Tak lama pelayan kedai ini pun datang dengan membawa pesanan Eric. Pelayan itu menatanya ke atas meja mereka berdua. Setelah selesai pelayan itu pamit dan pergi ke belakang lagi. Lena menatap es krim di depannya ini dengan sangat antusias. Lena mengambil satu mangkuk dan mendekatkannya, ia menyendok es krim tersebut dan dimasukan ke mulutnya. Rasa manis dan dingin sangat terasa di mulut.

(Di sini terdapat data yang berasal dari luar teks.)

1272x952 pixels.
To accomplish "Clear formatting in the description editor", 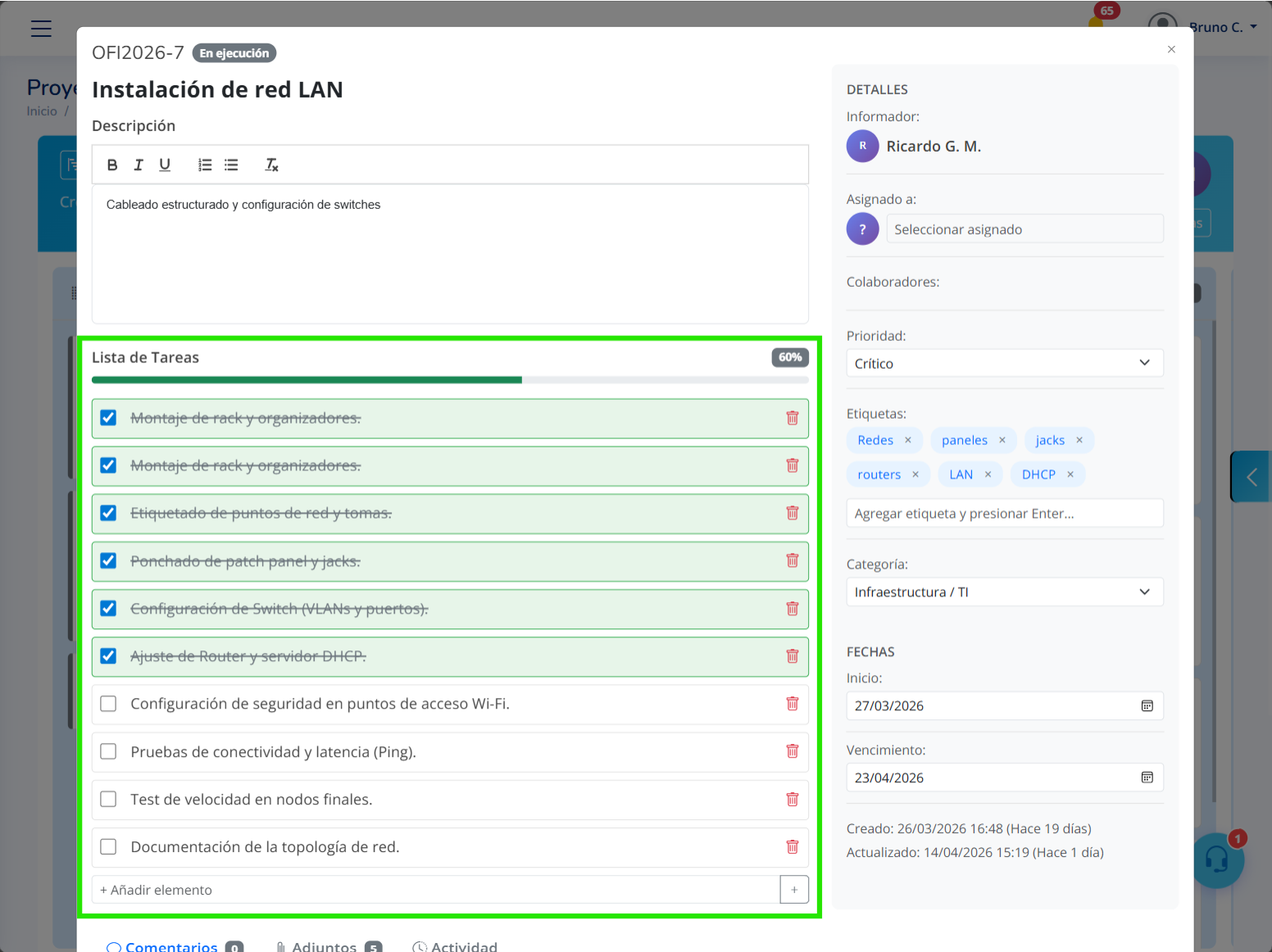I will [x=271, y=165].
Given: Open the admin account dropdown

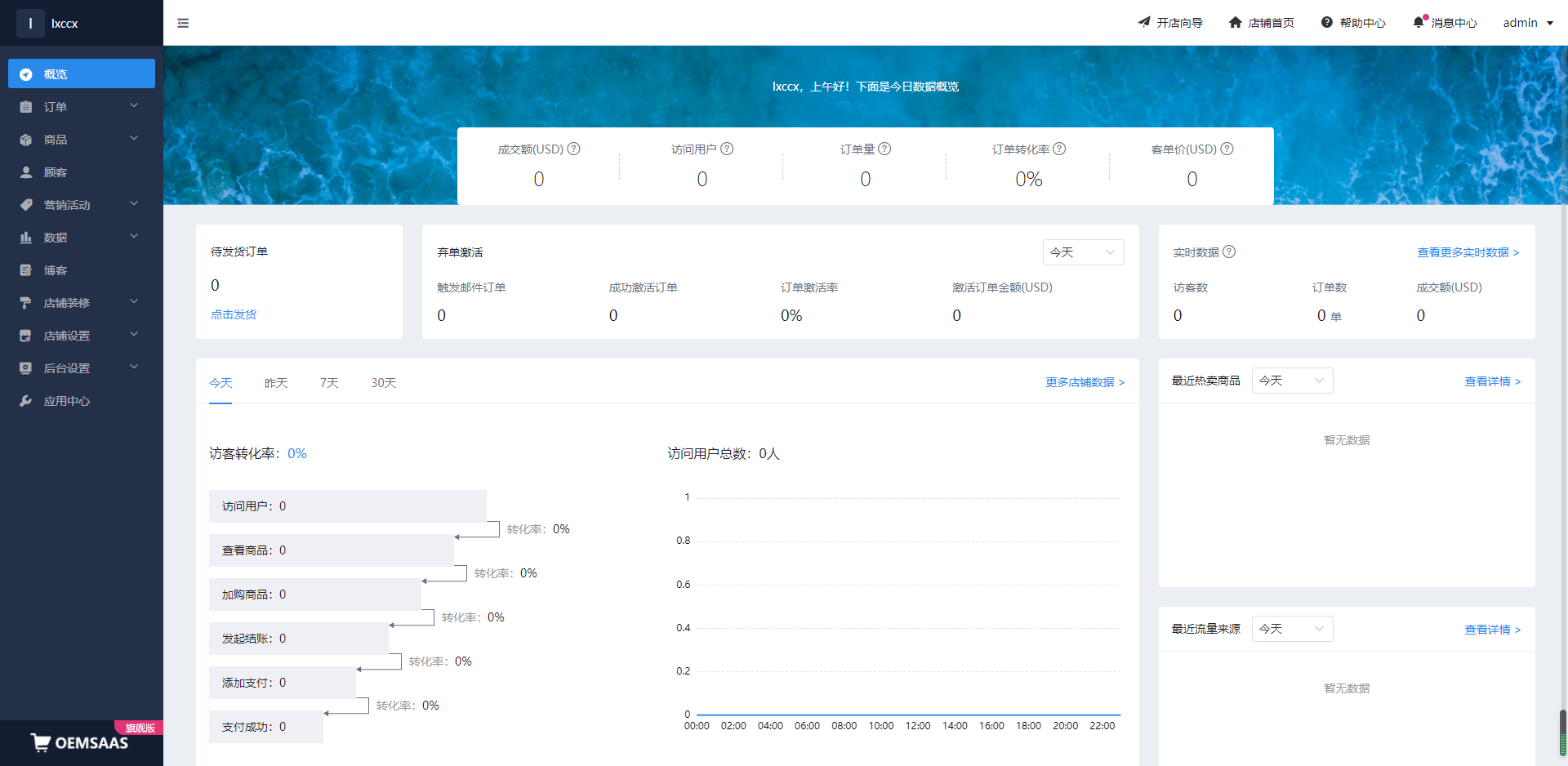Looking at the screenshot, I should click(x=1528, y=23).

"Makannya pelan-pelan," Eric mengingatkan dengan semangkuk es krim vanilla yang kini ia nikmati.

"Siyap bos," Lena mengangkat satu jempol kirinya sedangkan tangan kanan sibuk menyuapi mulutnya.

Tiba-tiba Lena memberhentikan acara menikmati es krimnya membuat Eric menaikan sebelah alisnya seolah bertanya 'Ada apa?' Lena menatap Eric dengan pandangan terkejut, ia baru menyadari satu hal.

"Eric tadi lo datang ke cafe kelopak bareng siapa?" tanya Lena.

"Daisy," jawab Eric santai seperti tidak ada kendala apapun dengan ucapannya. Lena membulatkan matanya, apakah Eric tidak merasa bersalah dengan kelakuan dan ucapannya? Lena tahu bagaimana perasaan perempuan itu jika ditinggalkan pacarnya demi orang lain. Iya Lena tahu karena ia pernah mengalaminya dengan laki-laki yang kini ada di hadapannya.

"Kenapa lo tinggalin dia? Dia pacar lo kan?" tanya Lena dengan menjeda makan es krimnya. Ia khawatir dengan Daisy, tetapi apakah Eric khawatir pada perempuan itu yang notabenenya adalah pacarnya? Kini ia menatap lekat manik mata Eric. "Apa lo gak puas buat nyakitin hati perempuan?"

Eric terdiam, kenapa ucapan Lena kini menyentil hatinya. Eric akui jika ia memang salah, tetapi jika ia tengah memperjuangkan sesuatu bukankah harus ada satu pengorbanan orang lain? Ya Eric hanya mengorbankan perasaan Daisy saja.

"Lena lo denger gue ya. Daisy itu bukan siapa-siapa gue, dia cuma orang asing di hati gue. Dan lo tahu penghuni hati gue sekarang itu lo Lena, tetap akan menjadi tempat lo." Jelas Eric dengan senyum mirisnya. Lena kini menundukan kepalanya tidak berani lagi menatap mata Eric yang kini memancarkan cahaya harapan.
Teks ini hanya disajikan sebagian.